When confronted with a list of problems and setbacks afflicting the Government, a minister recently told me: ‘The darkest hour is just before the dawn.’ I doubt she really believed it, which is just as well because, in a scientific sense at least, it turns out not to be true. But Tory ministers – aware of the party’s looming fate at the next election – are seeking such crumbs of comfort.
In recent weeks, there has been a tsunami of announcements from backbenchers and former ministers that they won’t be standing again. Unhelpful by-elections look set to confirm what many suspect: the Tories are heading for defeat, come the next election. The whips office meanwhile has apparently been on a go-slow – unwilling or unable to persuade Tory MPs on the Privileges Committee to call off their increasingly hysterical vendetta against any colleague who has ever criticised anything they have ever done.
No wonder then that Labour has a favourite new attack line used successively in PMQs by Keir Starmer last week and Angela Rayner while deputising for him this week: ‘They’ve given up.’
It’s brilliant in its simplicity and potentially devastating in its effect on Tory morale and public opinion. If it becomes conventional wisdom that the Tories are goners, know they are goners and lack even the spirit to make a fight of the next election then this will very quickly turn into a self-fulfilling prophecy.
Labour has a favourite new attack line
People are already noticing the depressed body language of Rishi Sunak, while his alleged moaning behind closed doors about his bad luck regularly percolates through into newspaper articles. The consensus answer to the not-entirely-flattering question of whether he most resembles John Major just before 1992 or John Major just before 1997 is leaning towards the later date. For the first time, the words ‘landslide win’ are attaching themselves to the underwhelming persona of Keir Starmer in pieces written by pundits from across the political spectrum.
So what is to be done? Is the answer to this going to be the same one that was given when John Redwood confronted a previous cohort of Conservative parliamentarians with his slogan ‘no change, no chance’ during his leadership challenge of 1995: ‘OK then, we’ll choose no chance’?
Just sleepwalking towards the edge of the cliff while the public becomes used to the idea of a Starmerite interregnum of indeterminate length is not only a miserable idea, but a stupid one as well. Because Labour’s position is not nearly as strong as its PMQs psy-ops would have us believe. For a start, any Conservative MP who has even briefly broken off from staring at his own shoes lately will have surely noticed that Labour is in big trouble as regards its war on the motorist.

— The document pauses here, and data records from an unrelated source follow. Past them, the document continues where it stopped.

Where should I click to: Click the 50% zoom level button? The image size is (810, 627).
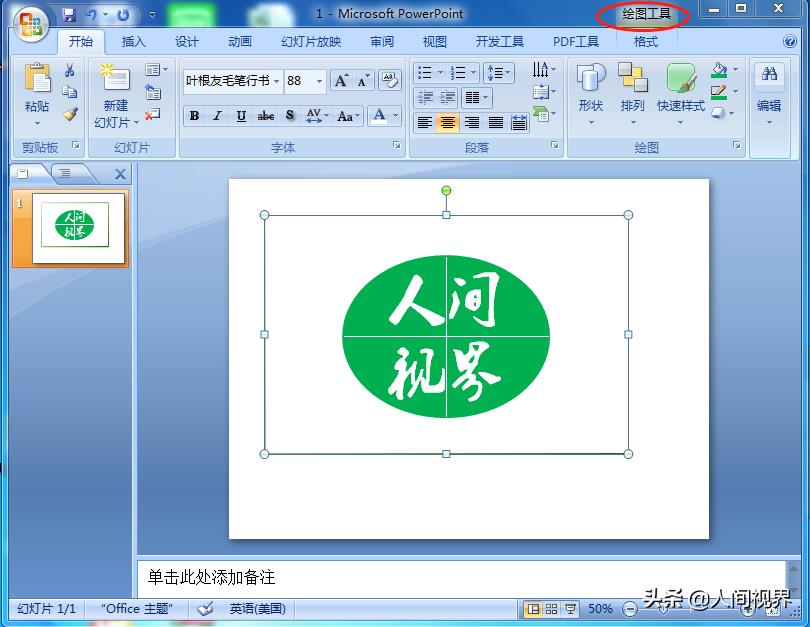tap(600, 608)
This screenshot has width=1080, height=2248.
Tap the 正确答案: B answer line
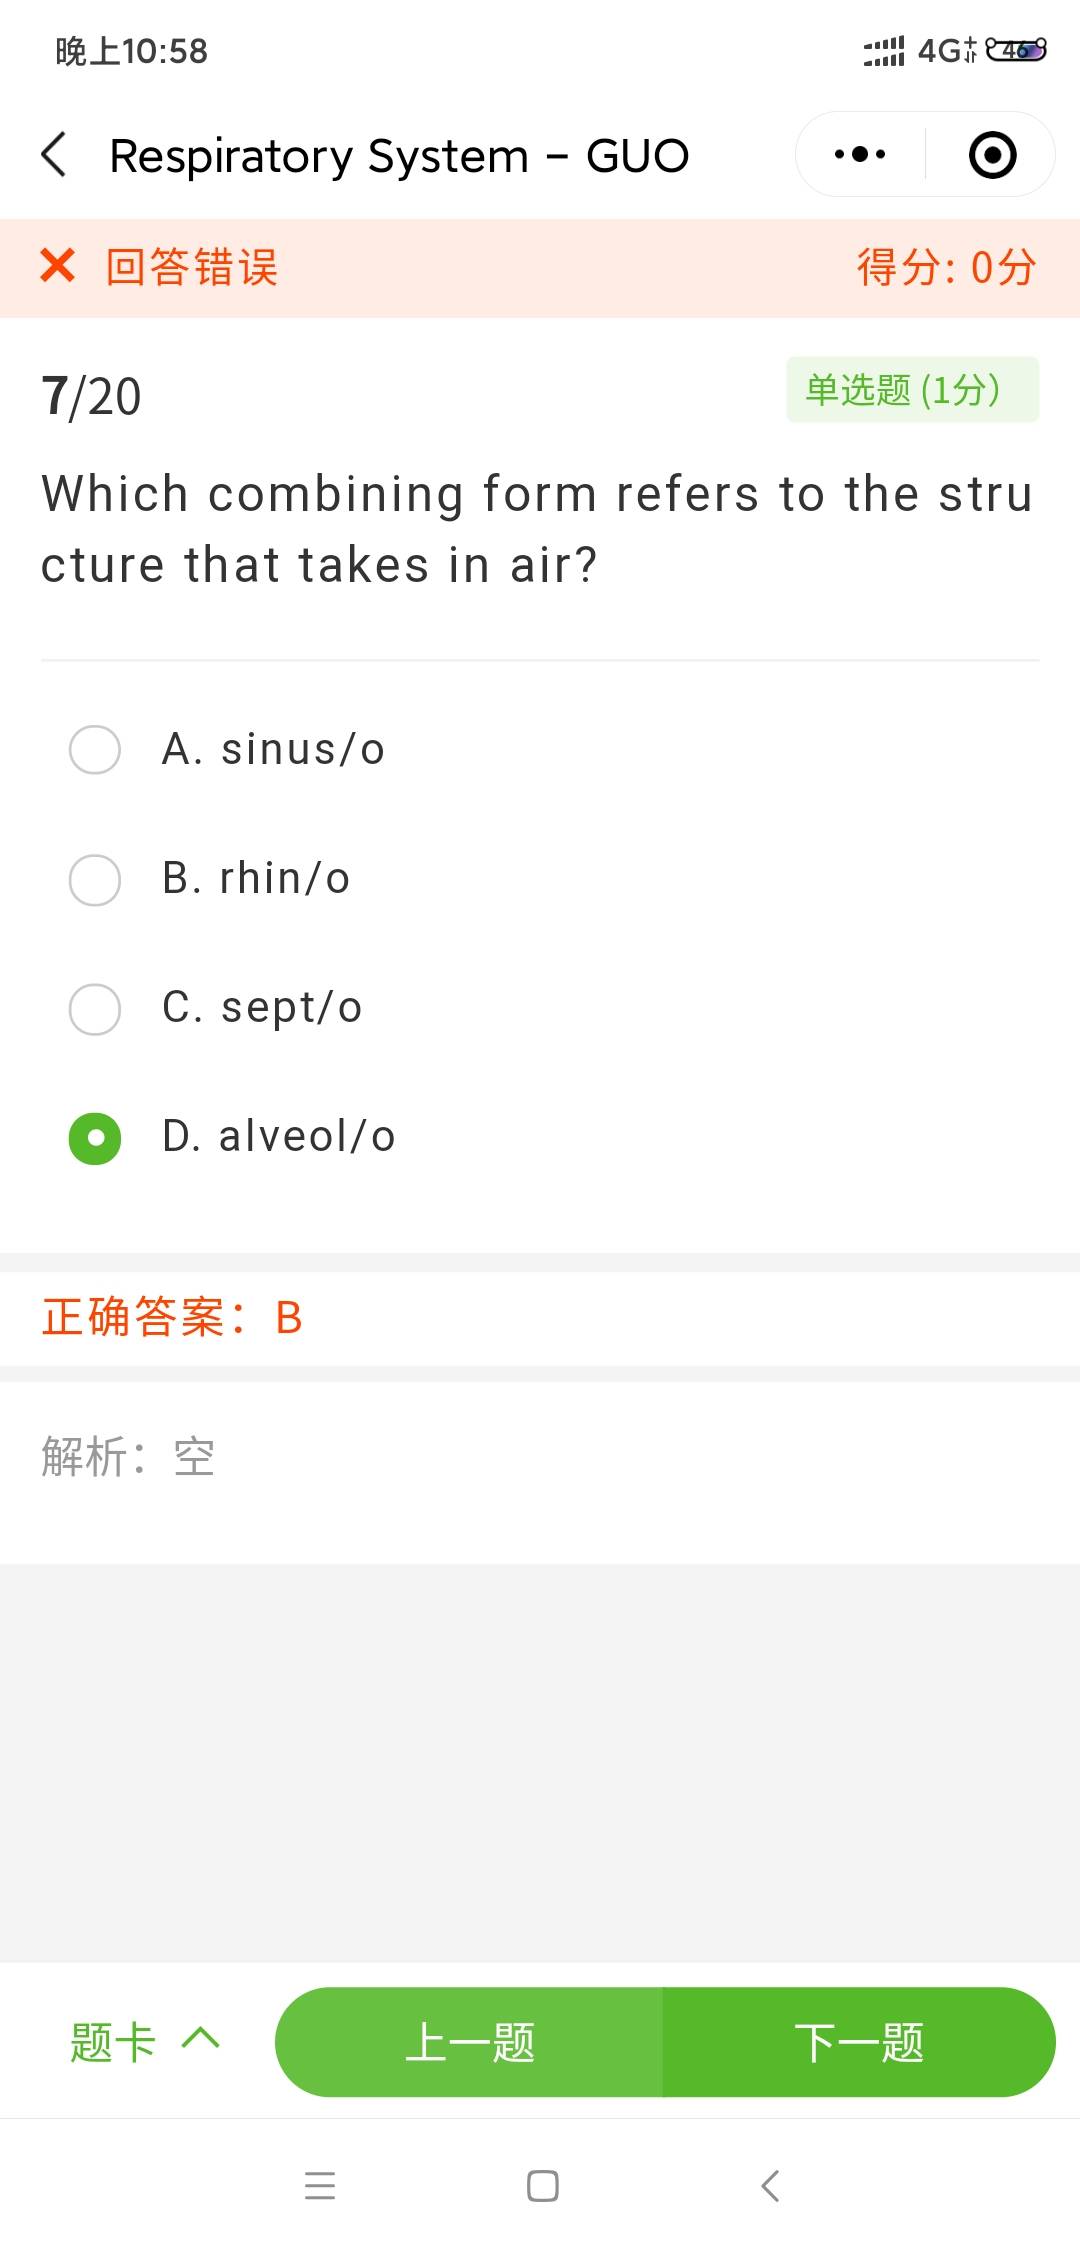[172, 1317]
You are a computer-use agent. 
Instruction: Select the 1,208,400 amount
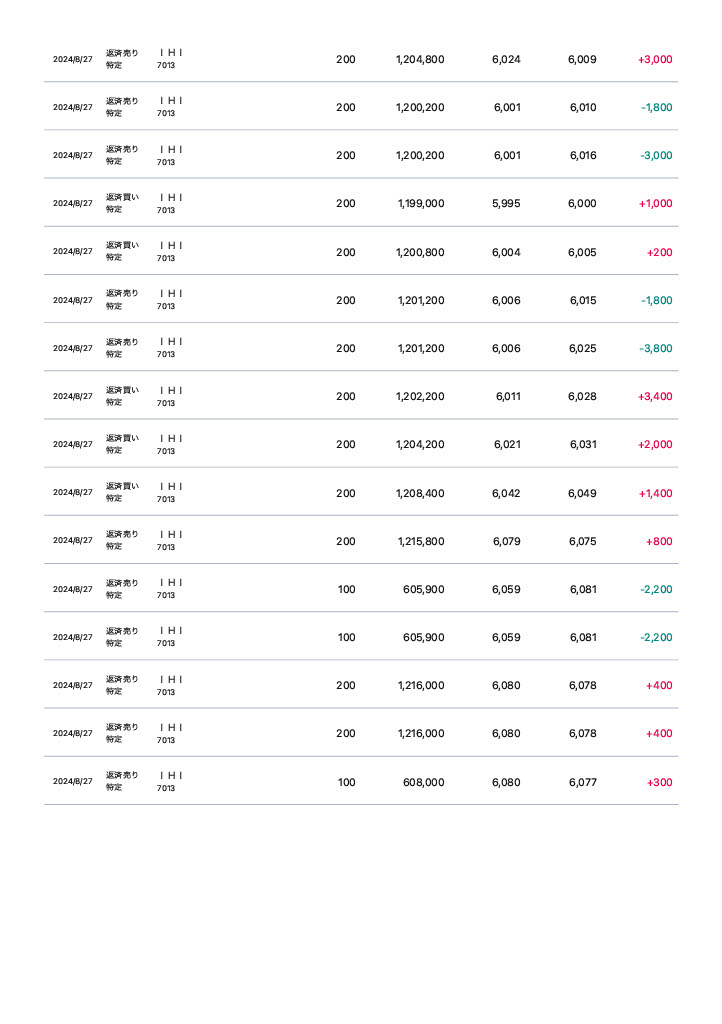420,493
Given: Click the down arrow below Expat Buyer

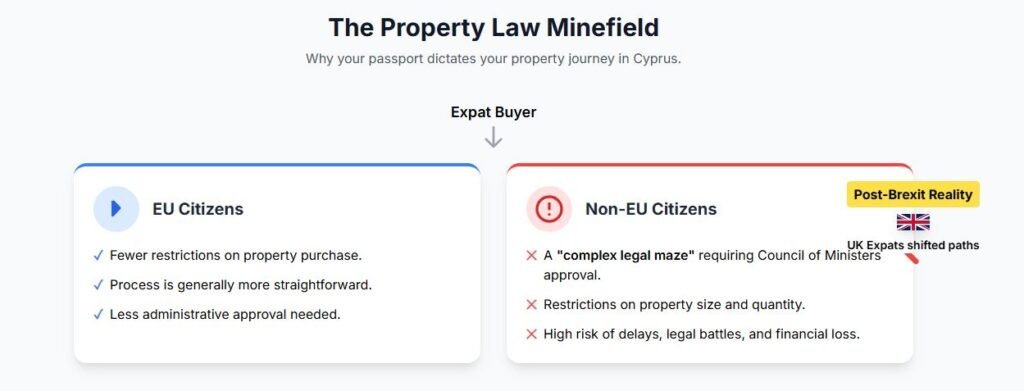Looking at the screenshot, I should tap(493, 137).
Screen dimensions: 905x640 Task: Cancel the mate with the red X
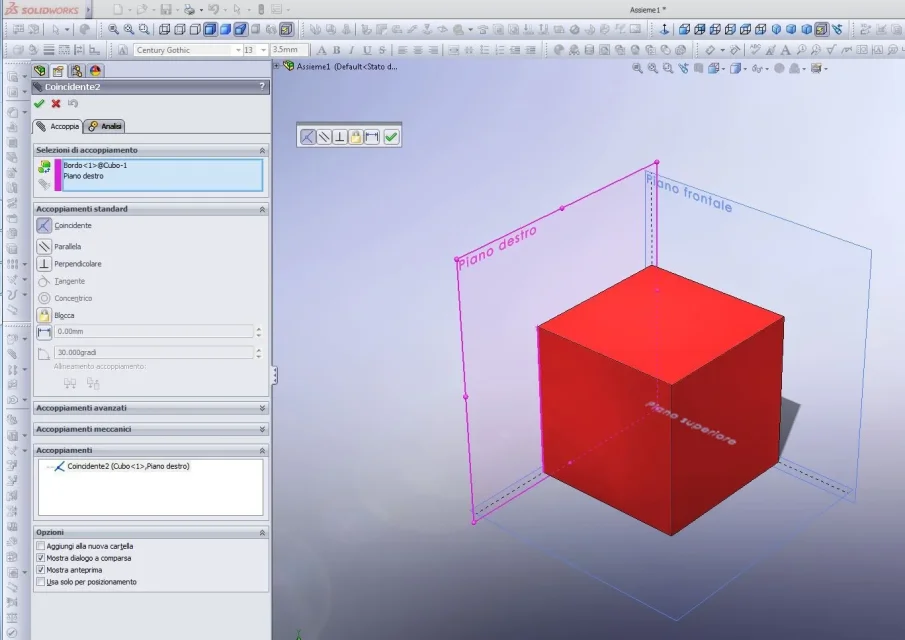pos(56,103)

In Cambridge, the local Conservatives have just won their first seat on the city council in more than a decade amid a voter backlash against a planned new congestion charge scheme. In the ongoing Uxbridge by-election, the Labour candidate, who was previously thought to be cruising to the smoothest of victories, has just signalled his opposition to Sadiq Khan’s imminent Ulez extension to the outer London boroughs.
For once, the living standards crisis may be helping the Tories as the appetite of increasingly hard-up voters for yet more very expensive eco-radicalism rapidly declines. And the response of Starmer himself – to say of Khan’s policy and the Uxbridge candidate’s contradictory stance that they ‘both…have to be accommodated’ – will surely play into public doubts about just who he is and what he is offering.
The list of his broken pledges, handbrake policy u-turns and cringeworthy fence-sitting exploits is too long to reproduce here. But any semi-competent Tory attack dog equipped with a Google search facility should be able to come up with a pretty devastating inventory of insincerity, poor judgment and untrustworthiness on his part.
And can it really be beyond the Conservatives to highlight Labour’s obvious weaknesses on immigration, both legal and illegal? On the former aspect, perhaps the Tories in their extreme laxity have given away the right to criticise anyone else ever again. But on illegal landings at least they are having a go. And the paucity of counter proposals being served up by shadow home secretary Yvette Cooper will only remind voters that most Labour politicians don’t actually care in the slightest about border control.
Parliament rises for its summer recess on 20 July. By then, the idea of inevitability around the result of the next election may have become a secure part of Labour’s armoury. But a quick, spirited counter-attack led by a PM showing some signs of life and backed by a ministerial team less mysteriously unavailable for broadcast interview could at least let voters know the Tories are not giving up and keep them in the game.